Tasks to complete.
a) Condense the paragraph of the essay on depression in college that begins "My first year at UVA" into a short bulleted list that keeps its main facts.
b) Carry on the essay on depression in college, picking up right after its final sentence.

Passage for review.
====================

Elizabeth D.
If you’re reading this, you deserve to be seen. I hope you know it’s okay to feel lost sometimes. It’s okay to feel like the world is moving too fast and everything is too loud. College is a lot, and it’s easy to get overwhelmed.
In the age of covid, isolation is hard to escape. I’ve struggled with depression for years, but I was too afraid to get help because I never felt like I deserved it. I am incredibly blessed in life, and I felt like I was just being ungrateful, dramatic and lazy. I thought I was just being weak. But, as time went on, I started to lose more and more of myself. I could barely get out of bed, brush my teeth, shower, answer texts. I was a shell of a person.
My first year at UVA, I reached the lowest point of my life. I relapsed into my eating disorder, I closed myself off from everyone in my life, my anxiety was spiking, and I just wanted everything to stop. I decided to stay home for the second semester and work on myself.

====================

Records.
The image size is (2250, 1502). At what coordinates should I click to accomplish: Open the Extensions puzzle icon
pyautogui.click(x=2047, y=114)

====================

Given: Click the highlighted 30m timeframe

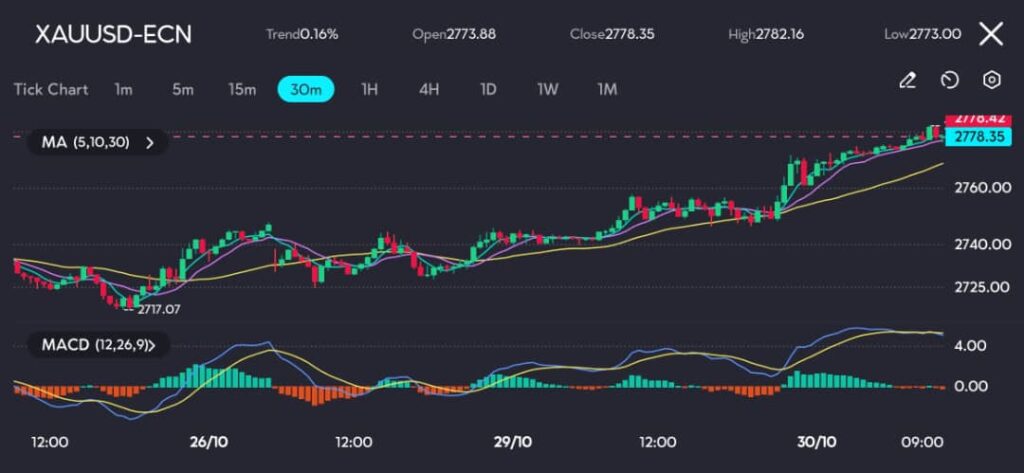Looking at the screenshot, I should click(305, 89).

====================

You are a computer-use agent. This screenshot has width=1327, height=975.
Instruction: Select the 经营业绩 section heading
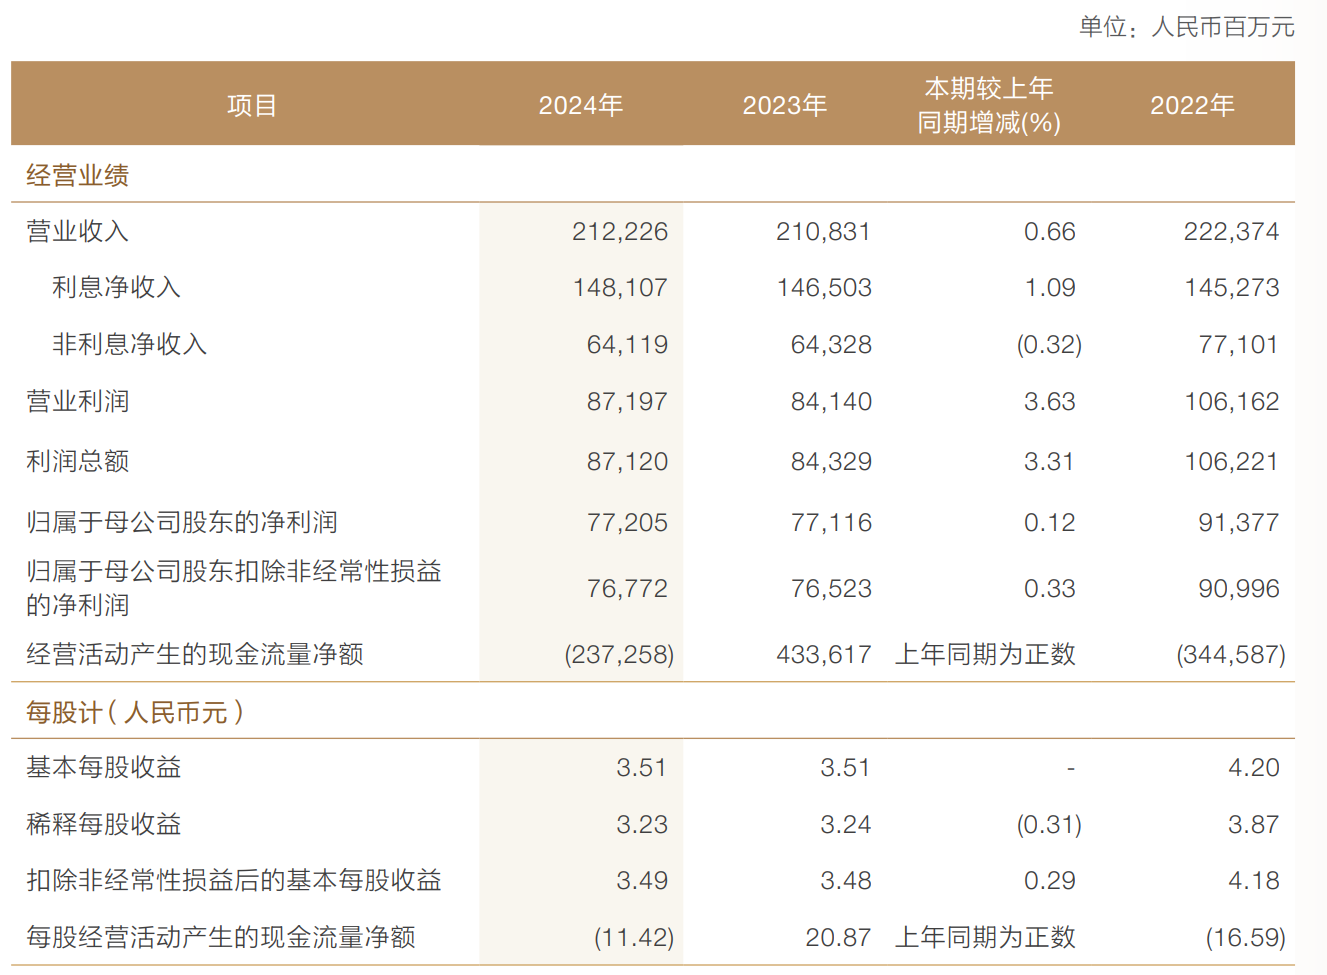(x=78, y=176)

====================

Numbered responses.
a)
- Reached the lowest point of my life during my first year at UVA
- Relapsed into my eating disorder
- Closed myself off from everyone in my life
- Experienced spiking anxiety and wanted everything to stop
- Stayed home for the second semester to work on myself

b)
I started therapy for the first time and I went on medication for my anxiety and depression. I struggled with this decision at first because I felt like it was adding another failure to the list. Scrolling through social media, I started to feel like maybe there was something wrong with me. Millions of people go to college every year, why was it so hard for me to figure out? But, inside I knew that if I didn’t take this step, there might not be any coming back.
Everyone deserves to get help, no matter what their situation is or what their circumstances are.
You know yourself better than anyone, your feelings are real. Asking for help is not a weakness–it doesn’t mean you’re not strong enough. It means you’re human. It means you’re growing. It means you’re alive.